* BEGIN *

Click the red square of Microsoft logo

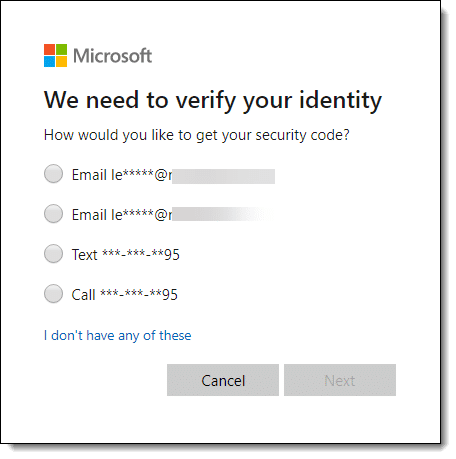49,49
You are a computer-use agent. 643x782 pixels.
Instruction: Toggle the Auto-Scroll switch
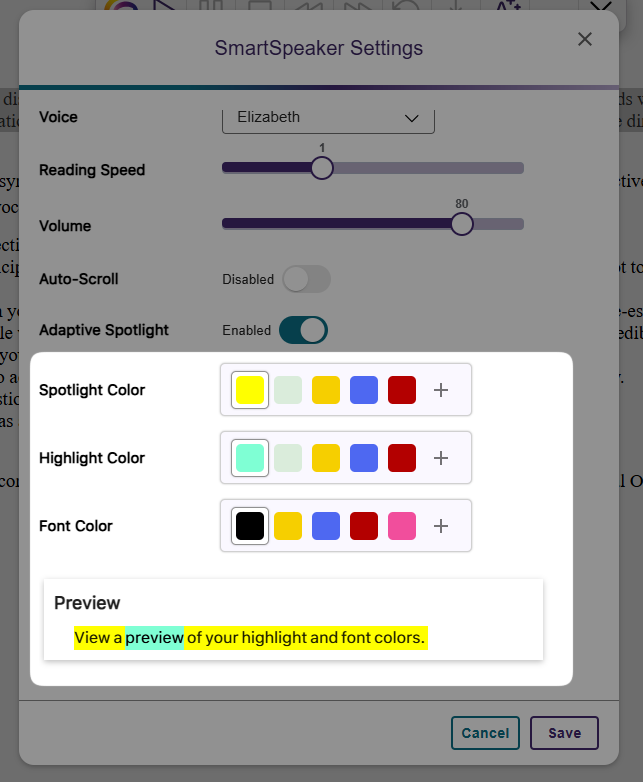coord(306,279)
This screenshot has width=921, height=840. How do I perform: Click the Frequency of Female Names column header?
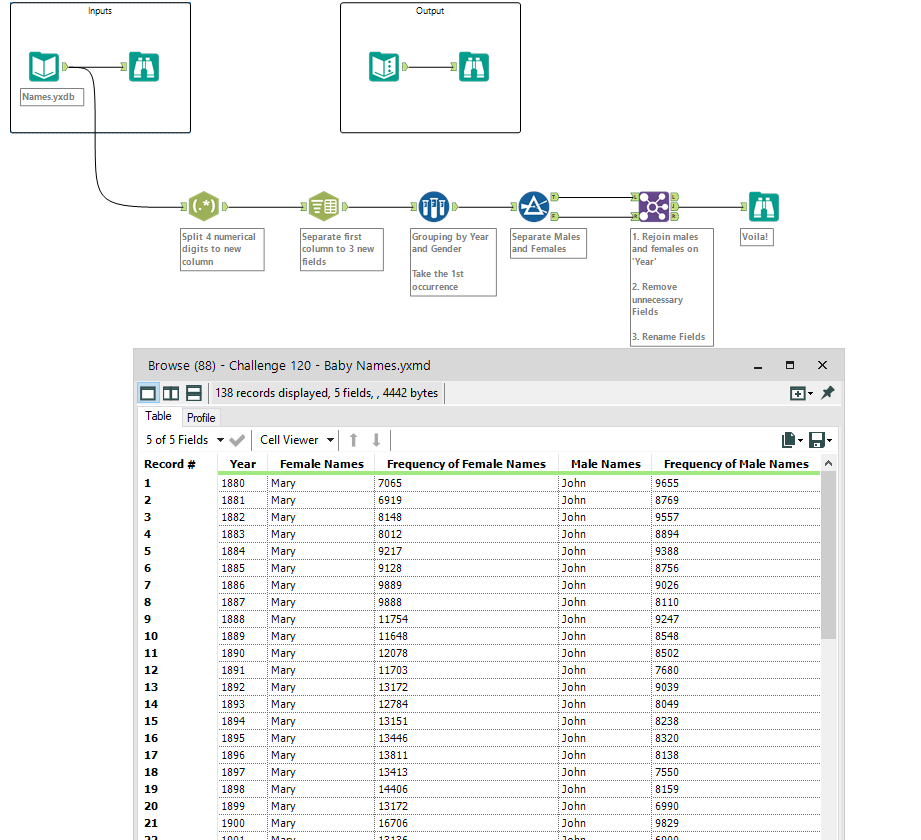tap(466, 464)
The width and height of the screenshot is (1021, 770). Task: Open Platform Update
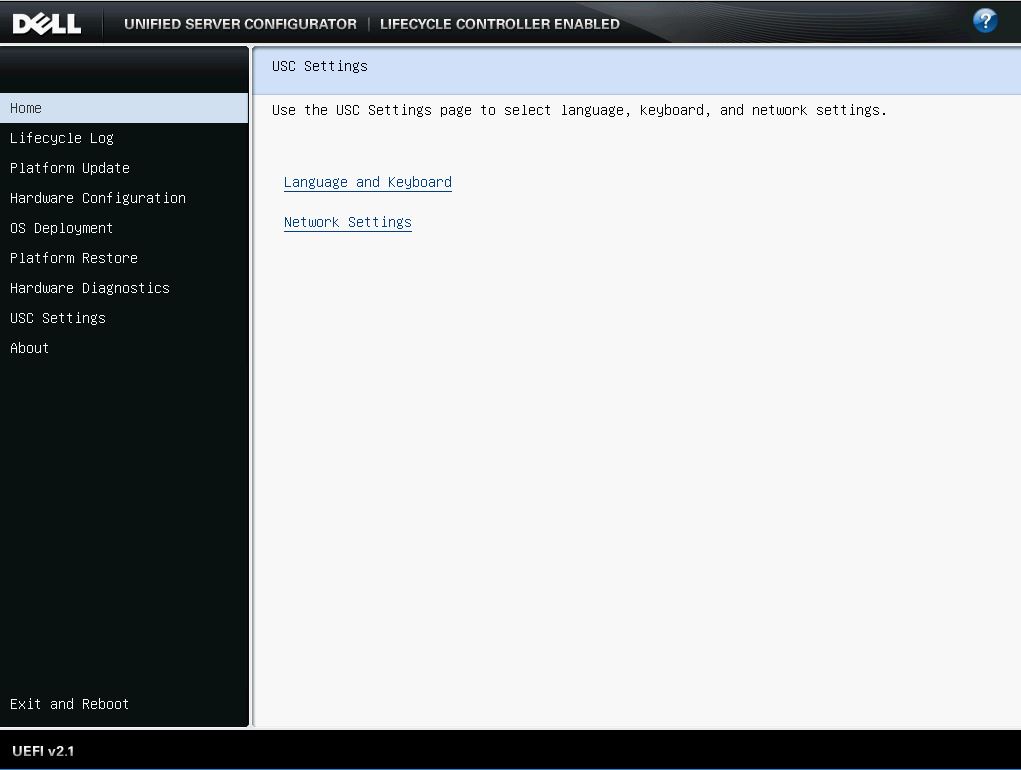(x=69, y=168)
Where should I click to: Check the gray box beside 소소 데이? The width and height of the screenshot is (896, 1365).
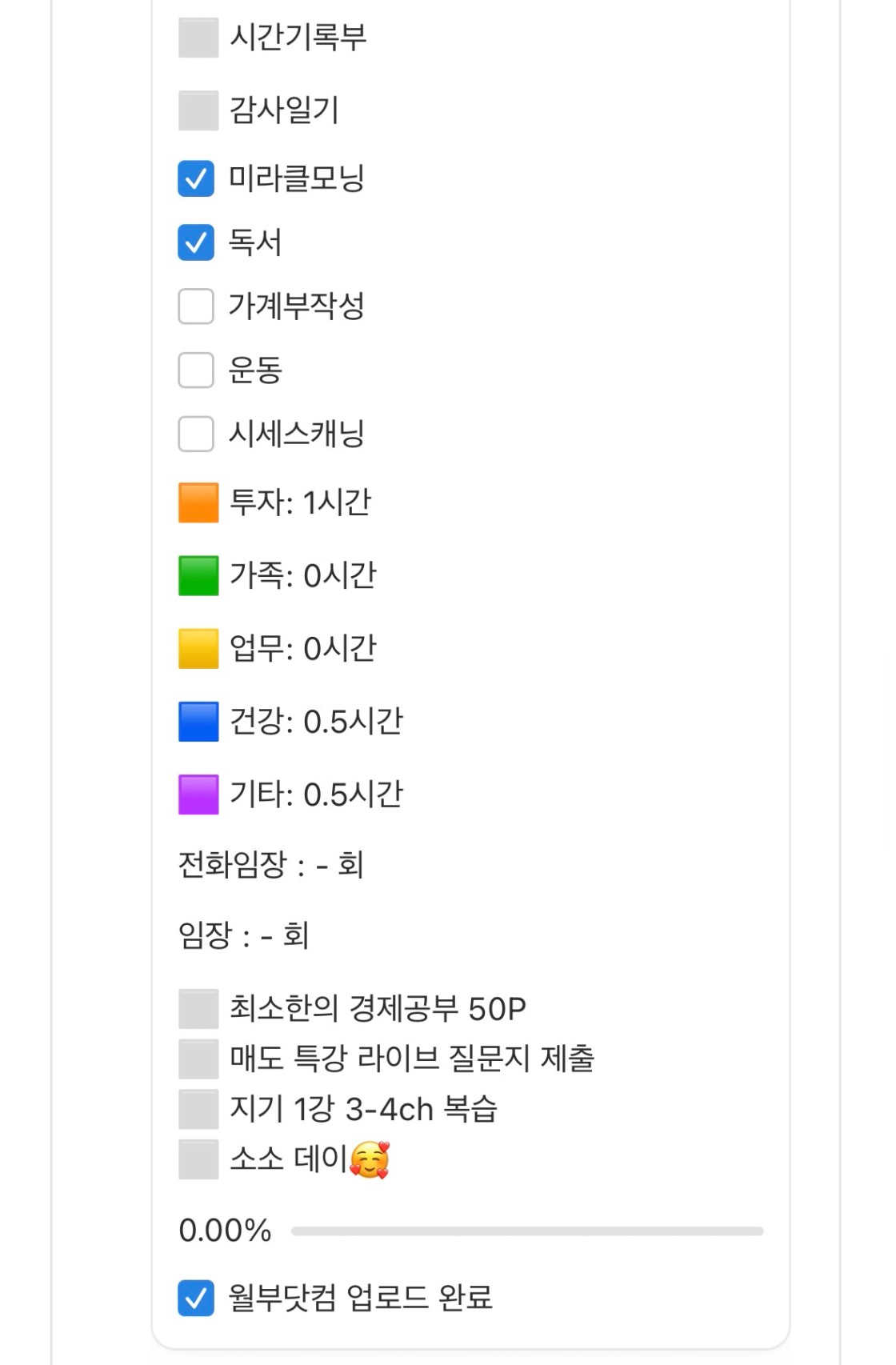tap(198, 1159)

* END *

Your objective →
Update the records from the line holding "You are a computer-use agent. 643x782 pixels." through the end of the records, inclusive, by replacing "screenshot" with "image" and leaving everything else unchanged. Give only those lines, and leave the pictures out of your answer.

Reply to the task →
You are a computer-use agent. 643x782 pixels.
Instruction: Toggle the Auto-Scroll switch
coord(306,279)
This image has width=921, height=840. How do I perform: Click the Frequency of Female Names column header?
tap(466, 464)
The width and height of the image is (1021, 770). Task: Open Platform Update
(x=69, y=168)
Where should I click to: Check the gray box beside 소소 데이? The width and height of the image is (896, 1365).
tap(198, 1159)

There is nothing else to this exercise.